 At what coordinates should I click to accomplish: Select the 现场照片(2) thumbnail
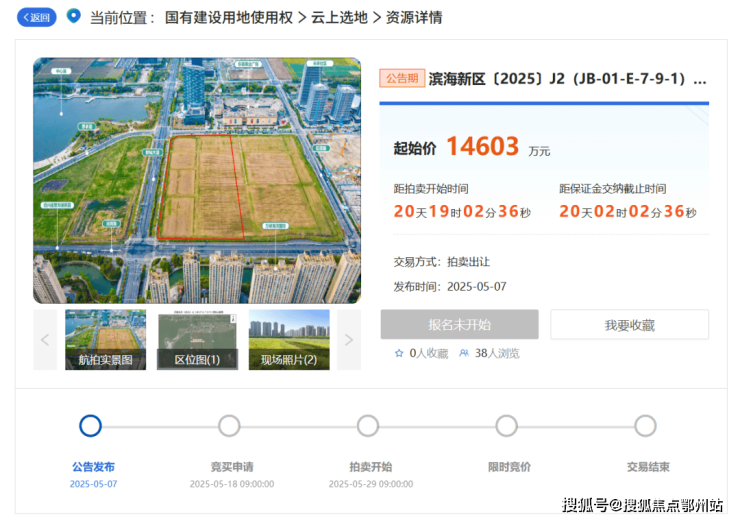pos(289,340)
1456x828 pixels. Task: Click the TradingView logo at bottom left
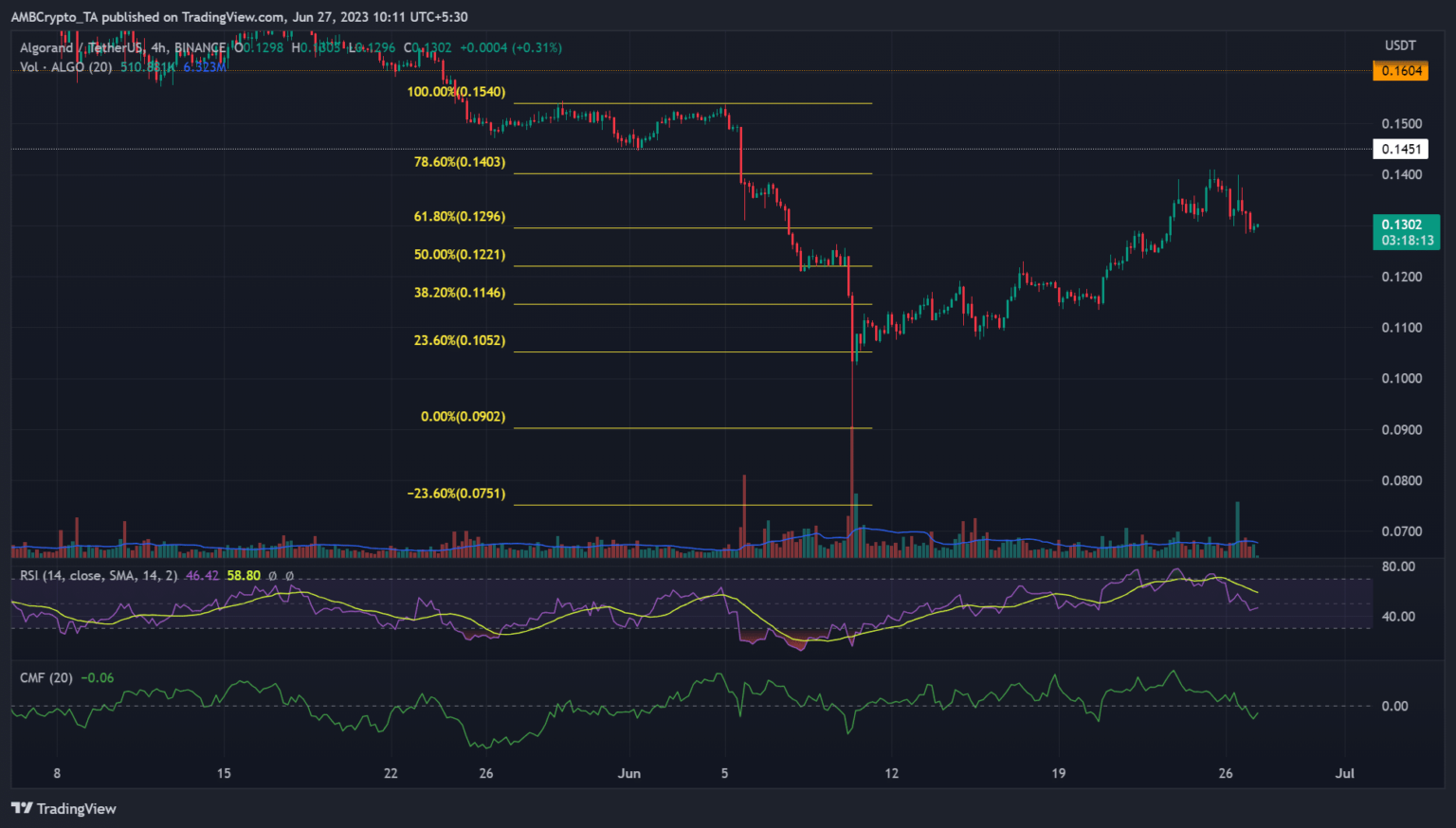pos(64,808)
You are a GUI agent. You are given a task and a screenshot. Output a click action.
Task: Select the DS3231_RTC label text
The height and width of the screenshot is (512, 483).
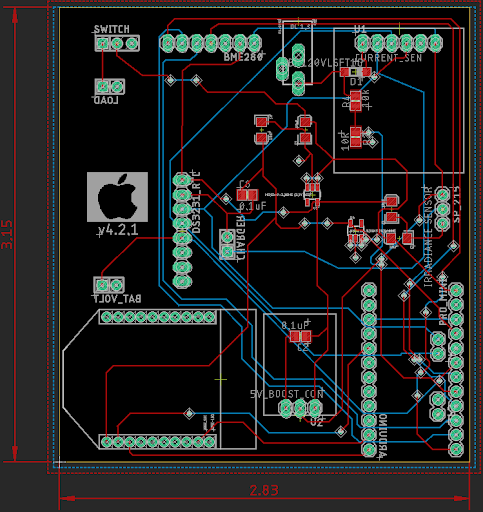pyautogui.click(x=196, y=202)
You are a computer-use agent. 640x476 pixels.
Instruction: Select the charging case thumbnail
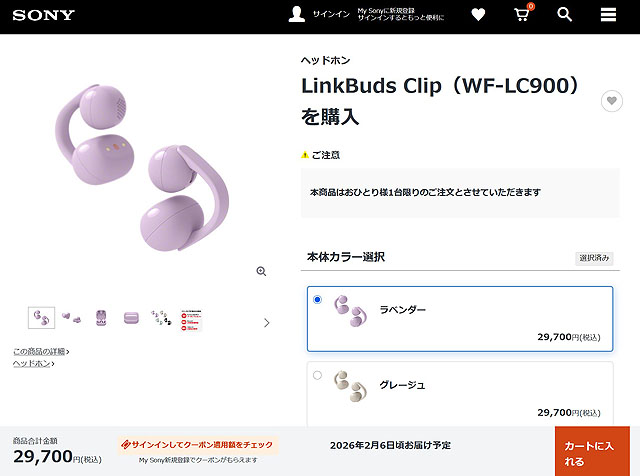pos(131,318)
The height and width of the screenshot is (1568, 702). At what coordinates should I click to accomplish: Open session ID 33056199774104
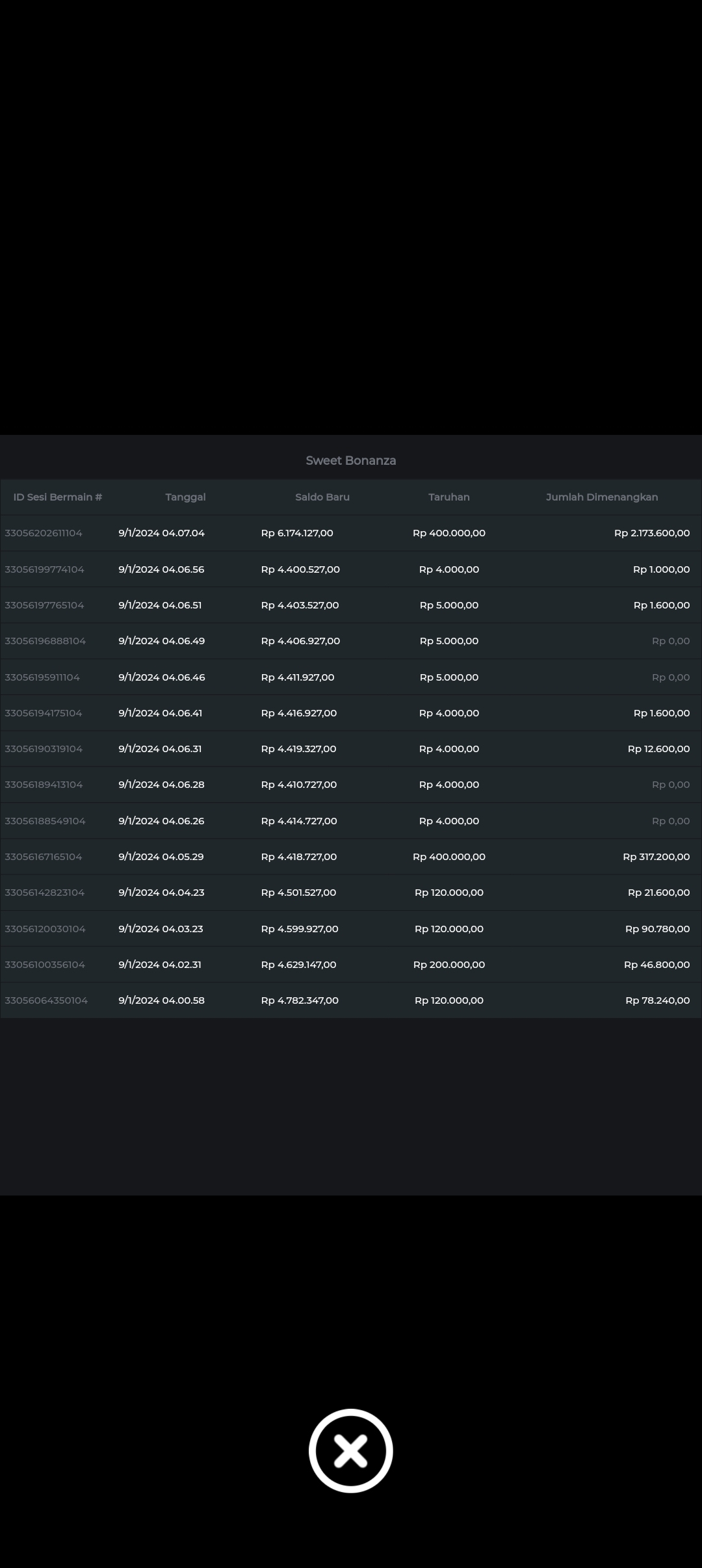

• _EXERCISE GOAL_
Retype all entries exactly, without the images.

• _OUTPUT FOR THIS EXERCISE_
 At what coordinates should I click to accomplish: Select the 现场照片(2) thumbnail
pos(289,340)
1456x828 pixels. Task: Click the TradingView logo at bottom left
pos(64,808)
You are a GUI agent. You are given a task and a screenshot. Output a click action.
Task: Select the DS3231_RTC label text
The height and width of the screenshot is (512, 483).
pyautogui.click(x=196, y=202)
You are a computer-use agent. 640x476 pixels.
Instruction: Select the charging case thumbnail
pos(131,318)
The height and width of the screenshot is (1568, 702). At what coordinates should I click to accomplish: Open session ID 33056199774104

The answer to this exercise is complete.